Anche in questo 2022 la lista delle scuole occupate continua ad allungarsi a poco a poco. Studenti che si barricano negli istituti, calano striscioni e restano a vivere la scuola “come vorrebbero loro”: sono già più di dieci gli istituti che sono stati occupati. L'ultimo è stato il Virgilio, nella notte fra il 5 e il 6 dicembre.
Continua la protesta contro la scuola non a misura di studente. Quella scuola che dovrebbe garantire a tutti e tutte le stesse possibilità e che, invece, non fa altro che acuire le differenze; che dovrebbe insegnare come comportarsi gli uni con gli altri e che invece insegna a giudicare e non disdegna l'umiliazione; che dovrebbe preparare a vivere e che invece uccide.

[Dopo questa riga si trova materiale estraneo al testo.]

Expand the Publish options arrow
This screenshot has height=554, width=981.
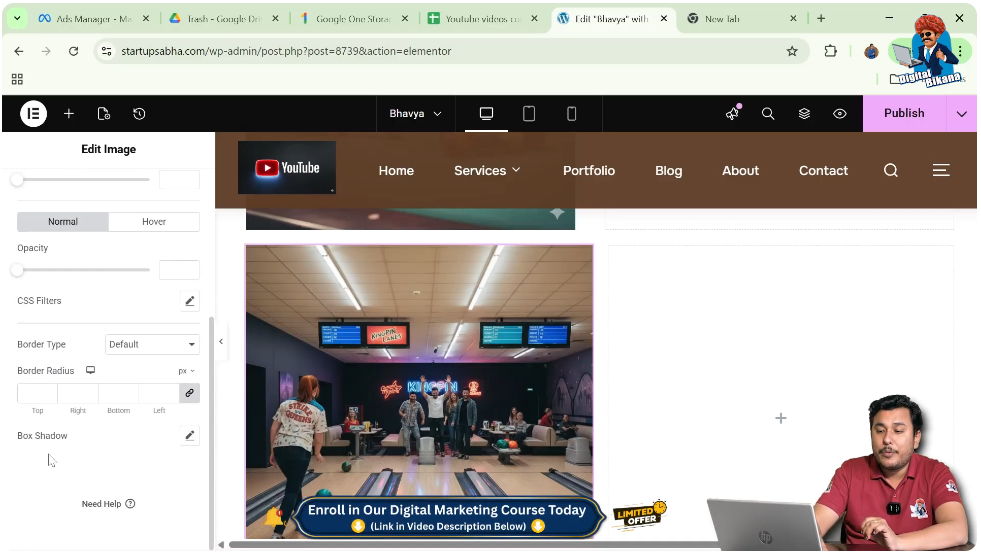[x=961, y=114]
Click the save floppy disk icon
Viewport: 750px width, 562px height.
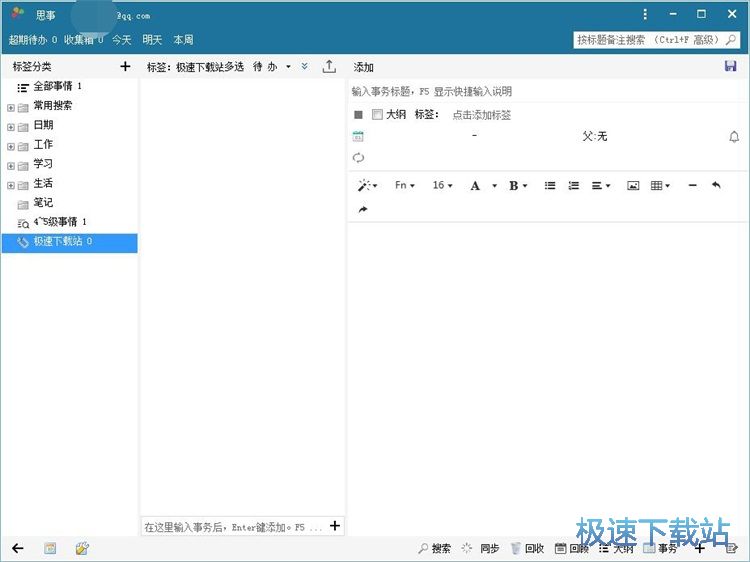click(x=730, y=66)
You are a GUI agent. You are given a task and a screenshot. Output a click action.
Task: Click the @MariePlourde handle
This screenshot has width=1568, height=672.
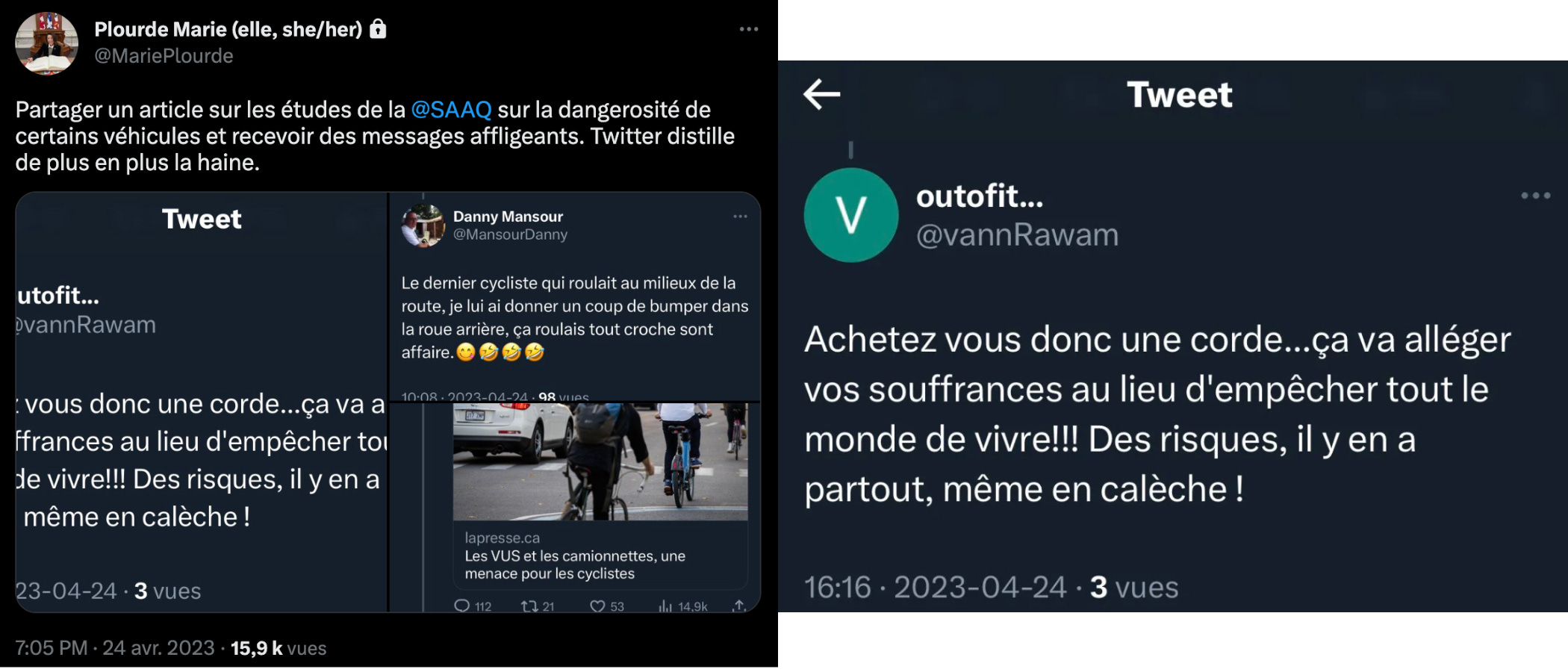coord(164,56)
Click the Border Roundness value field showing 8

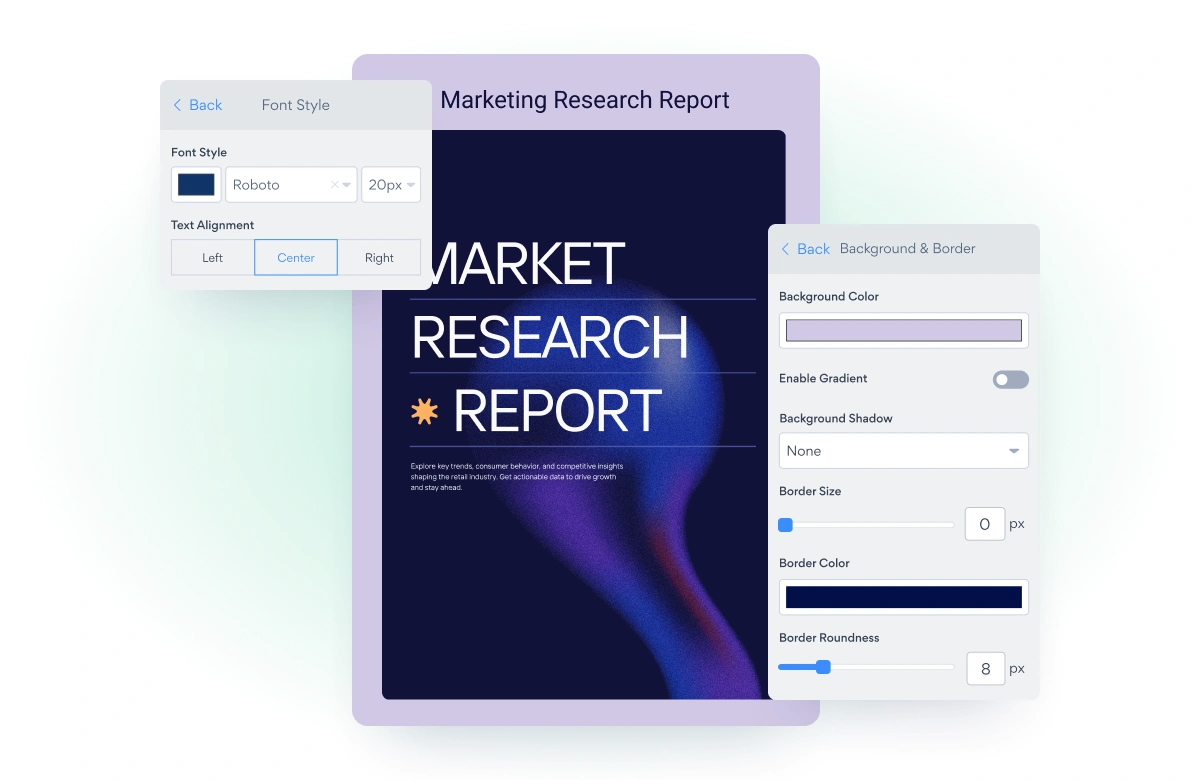pyautogui.click(x=985, y=668)
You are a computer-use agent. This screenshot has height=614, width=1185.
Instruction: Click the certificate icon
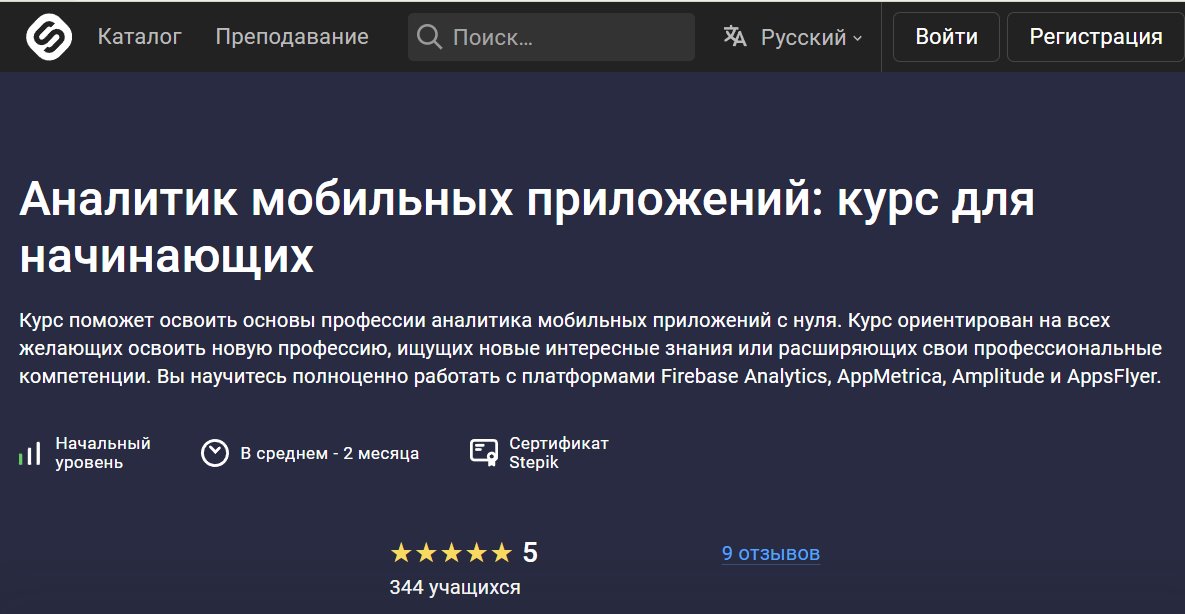point(484,453)
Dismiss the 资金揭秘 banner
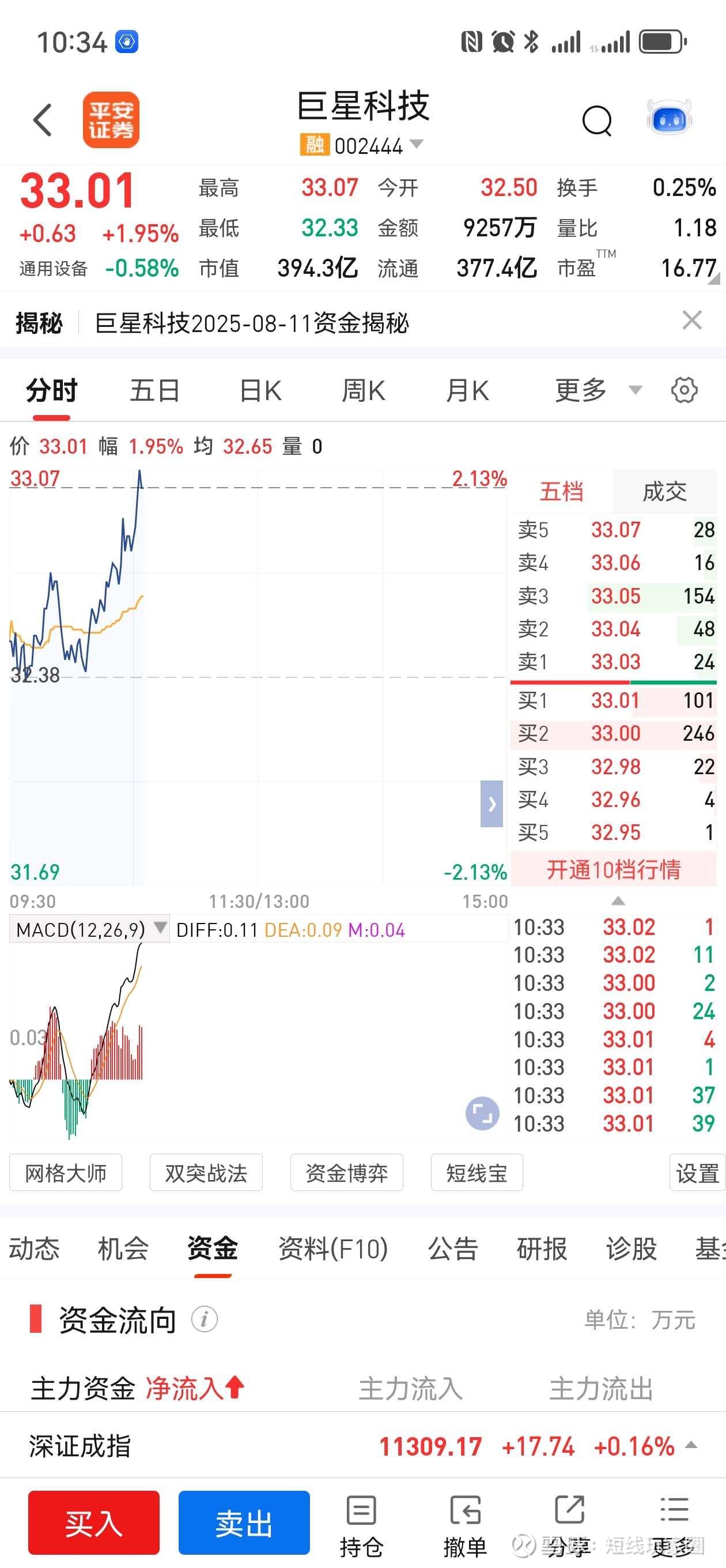This screenshot has width=726, height=1568. coord(692,320)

Nonostante tutto questo, i ragazzi e le ragazze restano sui banchi. Ma non bisogna stupirsi se contestano le condizioni in cui studiano e vivono ogni giorno. Come molte generazioni prima di loro, manifestano la loro disapprovazione. I fondi sono sempre troppo pochi, le spese sempre troppe. E le loro richieste quasi mai ascoltate. Politici, presidi, genitori: la protesta di giovanissimi e giovanissime dovrebbe rappresentare un grido d’allarme proprio per loro che ignorano quanto hanno da dire. È proprio dalle presidenze, invece, che arrivano le punizioni per chi ha deciso di occupare.
Presidi minacciano e sanzionano gli e le studenti tagliando gite e viaggi di istruzione, come se passare le giornate al freddo perché i termosifoni non funzionano mai o rischiare la vita mentre si viene sfruttati in orario di alternanza scuola lavoro non fosse abbastanza.
Cosa diventa la scuola se ogni preside al primo cenno di protesta urla repressione piuttosto che concedersi al confronto? Se trova una ragione per punire piuttosto che educare? È più importante avere una bella grafia o avere un’idea per essere parte del cambiamento? Perché allora punire gli e le studenti che occupano una scuola per protesta? Hanno paura per il futuro che li aspetta, come biasimarli: sono la generazione nata con il cellulare in mano, ma anche quella con i ghiacciai sciolti e il caldo africano ad aprile.
E come se non bastasse, il covid ha chiuso loro molte porte dell'adolescenza in faccia. Oggi reclamano a gran voce il diritto ad un benessere mentale di cui, fino a qualche anno fa, si sentiva parlare solo in rare occasioni. Vogliono essere liberi e libere, esprimere la propria identità sessuale senza timori e continuare a tutelare i diritti che altri e altre, prima di loro, sono riusciti ad ottenere. Nessun passo indietro, solo avanti. Con la speranza di riuscire a migliorare quella tappa obbligata per la vita di ognuno che dovrebbe formarci per essere la versione migliore di noi.